Start of Page extract
CGV Research | From Colored Coins to Smart Contracts, a Comprehensive Analysis of Technological Evolution in the Bitcoin Ecosystem

Produced by: CGV Research
Author: Cynic

Bitcoin, as the first successful decentralized digital currency, has been at the core of the cryptocurrency field since its inception in 2009. Serving as an innovative means of payment and store of value, Bitcoin has sparked widespread global interest in cryptocurrency and blockchain technology. However, as the Bitcoin ecosystem continues to mature and expand, it faces various challenges, including transaction speed, scalability, security, and regulatory issues.

Recently, the script ecosystem, led by BRC20, has taken the market by storm, with various scripts experiencing over a hundredfold increase. Bitcoin on-chain transactions are severely congested, with average Gas reaching over 300 sat/vB. Simultaneously, the airdrop from Nostr Assets further captures market attention, and protocol design whitepapers like BitVM and BitStream are proposed, indicating the burgeoning potential of the Bitcoin ecosystem.
End of Page extract
Exercise 1
List every challenge that the Bitcoin article says the Bitcoin ecosystem faces as it matures and expands.
Exercise 2
Reproduce the passage of the Bitcoin article starting with "Bitcoin, as the" and going on through "and regulatory issues.".
Exercise 3
Answer these questions about the Bitcoin article:
(a) In what year did Bitcoin begin?
(b) What average Gas is reported for congested Bitcoin on-chain transactions?
(c) Which two protocol design whitepapers are named?
Rely on the Bitcoin article alone.
Start of Information shown
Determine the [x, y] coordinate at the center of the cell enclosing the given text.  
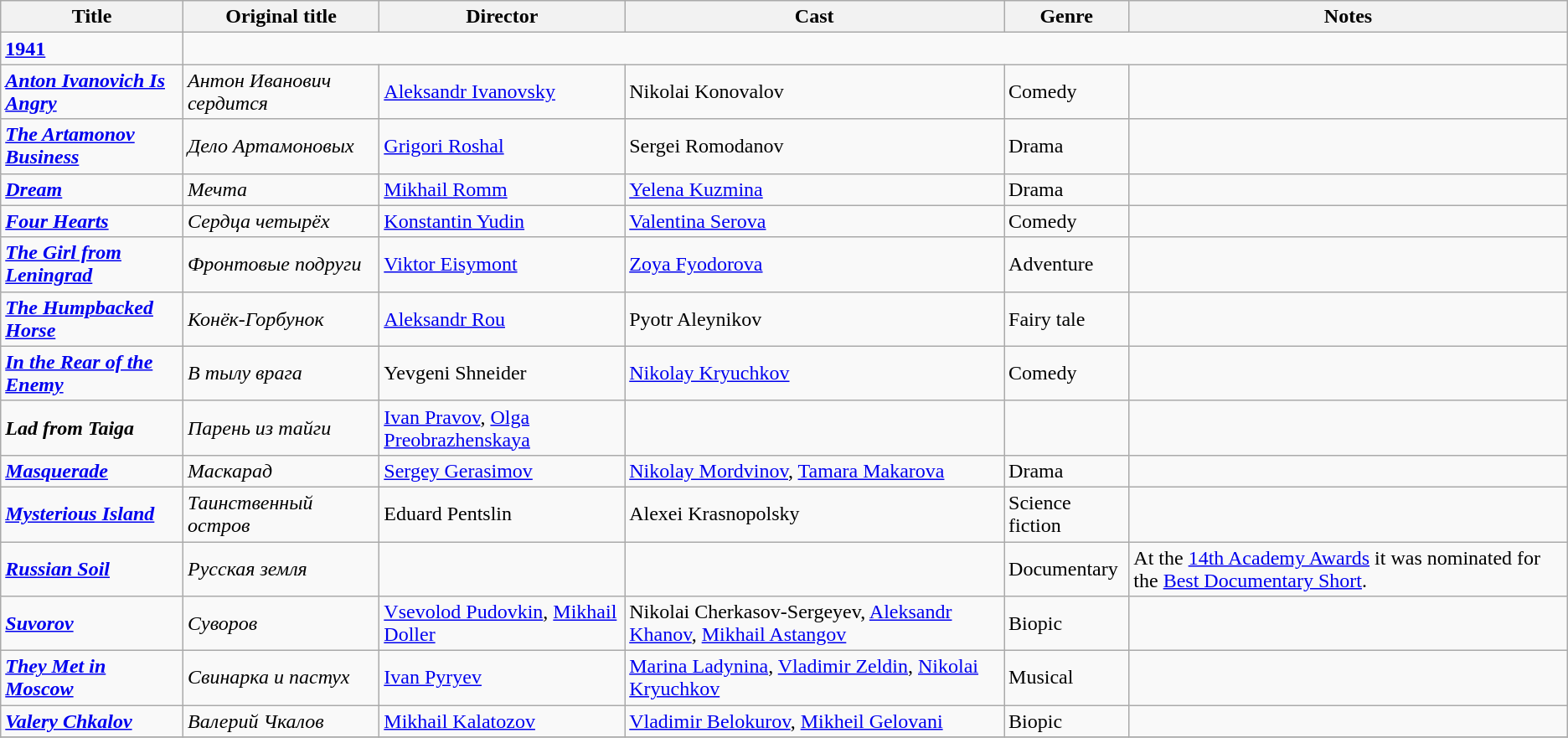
End of Information shown
Correct result 1
transaction speed, scalability, security, regulatory issues

Correct result 2
Bitcoin, as the first successful decentralized digital currency, has been at the core of the cryptocurrency field since its inception in 2009. Serving as an innovative means of payment and store of value, Bitcoin has sparked widespread global interest in cryptocurrency and blockchain technology. However, as the Bitcoin ecosystem continues to mature and expand, it faces various challenges, including transaction speed, scalability, security, and regulatory issues.

Correct result 3
(a) 2009
(b) Over 300 sat/vB
(c) BitVM and BitStream